Killenwood Killenwood writes: To 1bri: Let me try to respond to both your notes......
1. Push/Pull does not work on curved faces. You can use the Move Tool to pull a curved face (with careful selection of the entities.
2. Intersect functionality is totally available in the free version
3. When I'm using Intersect, often I explode the components or groups involved. Then I can easily Select All and do Intersect with Selected. This seems to give me better results than doing the Intersect Model option.
4. SketchUp uses two different colors for each side of a face. The blue color indicates that SketchUp thinks that is the inside face. Often I find that SketchUp makes the wrong decision on inside or outside face. So I'm making frequent use of the function (right click on face) Reverse Faces.
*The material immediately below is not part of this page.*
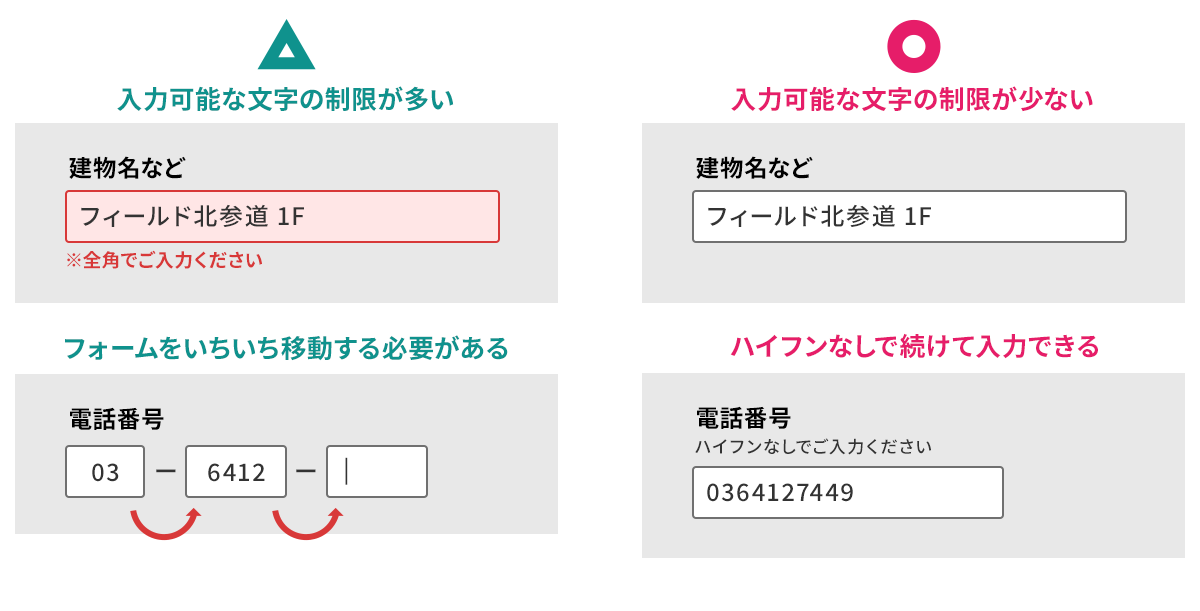This screenshot has height=611, width=1200.
Task: Click the 電話番号 label above the split fields
Action: click(x=116, y=418)
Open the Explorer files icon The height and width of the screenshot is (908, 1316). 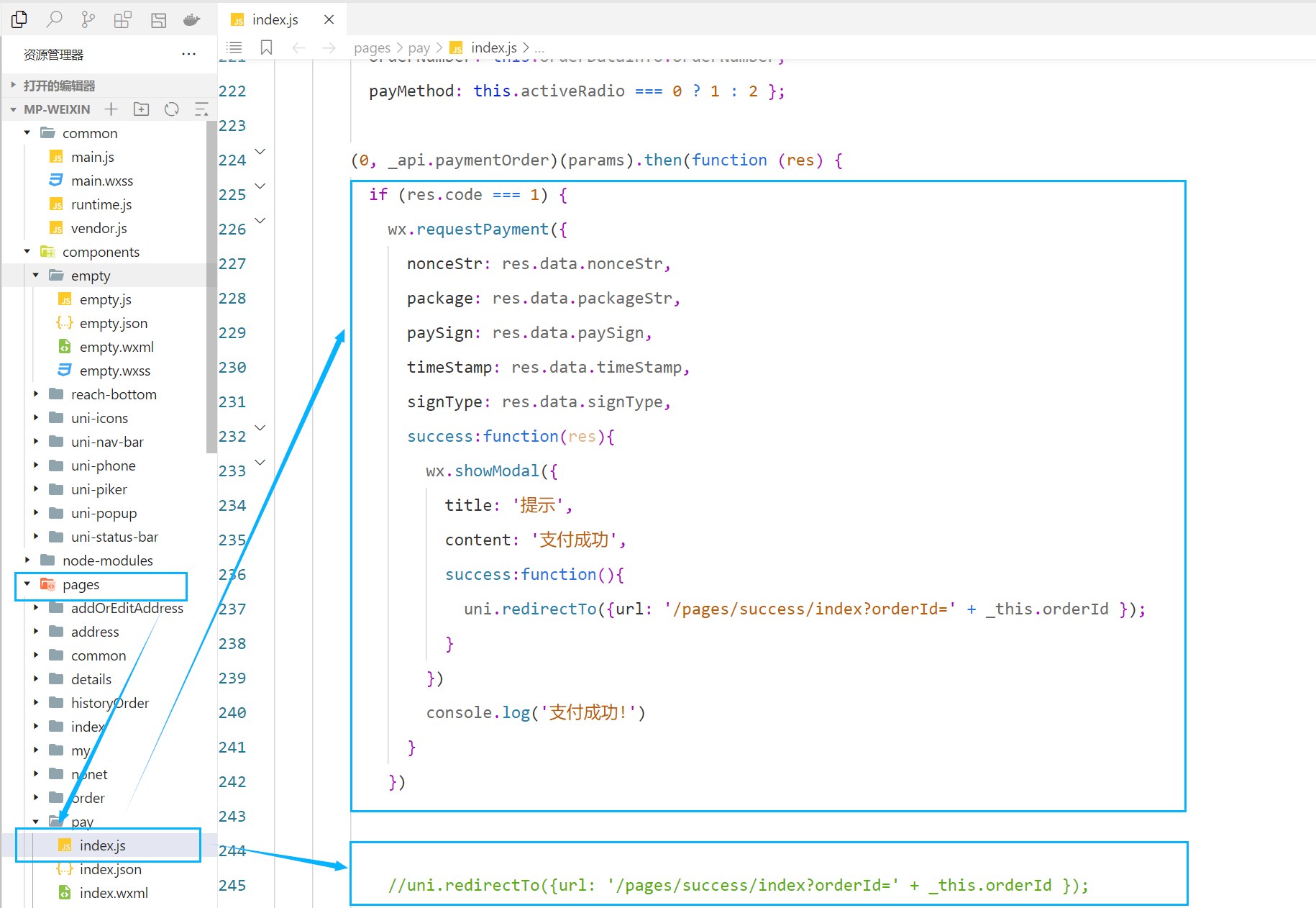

You are doing great, and let me know of other issues. I remember how frustrated I was in the beginning with SU.

Tim

Posted: 11:07 pm on December 29th

DaveRichards DaveRichards writes: 1bri, you could just double click on the component to open it for editing rather than exploding it. Or you can right click on the component and choose Edit Component.

the blue face is the back face color. Select the blue faces, right click and choose Reverse Faces or select the white or light gray face, right click and choose Orient Faces.

Dave
Posted: 11:06 pm on December 29th

1bri 1bri writes: So after playing around for a bit I figured out what I was doing wrong and was able to use the intersect with model function. After I intersected it though I had to explode the component so that I could clear the waste away without erasing things I didn't want to. Also the face that I ended up with turned a blue color. I am just wondering if that is signifying that something is wrong or if everything is ok. Everything seems ok but I guess I'm just looking for conformation that It's done right and it won't cause me problems later.
Posted: 7:04 pm on December 29th

1bri 1bri writes: Hi Tim
I am brand new to sketchup but I have used autocad so I'm catching on ok. However I have a similar problem where I want to be able to "push/Pull" on a curved face but can't. So the logical step is to intersect and subtract, but the intersect is unavailable for me. Is that because I don't have the sketchup pro? Is there another way to get around it?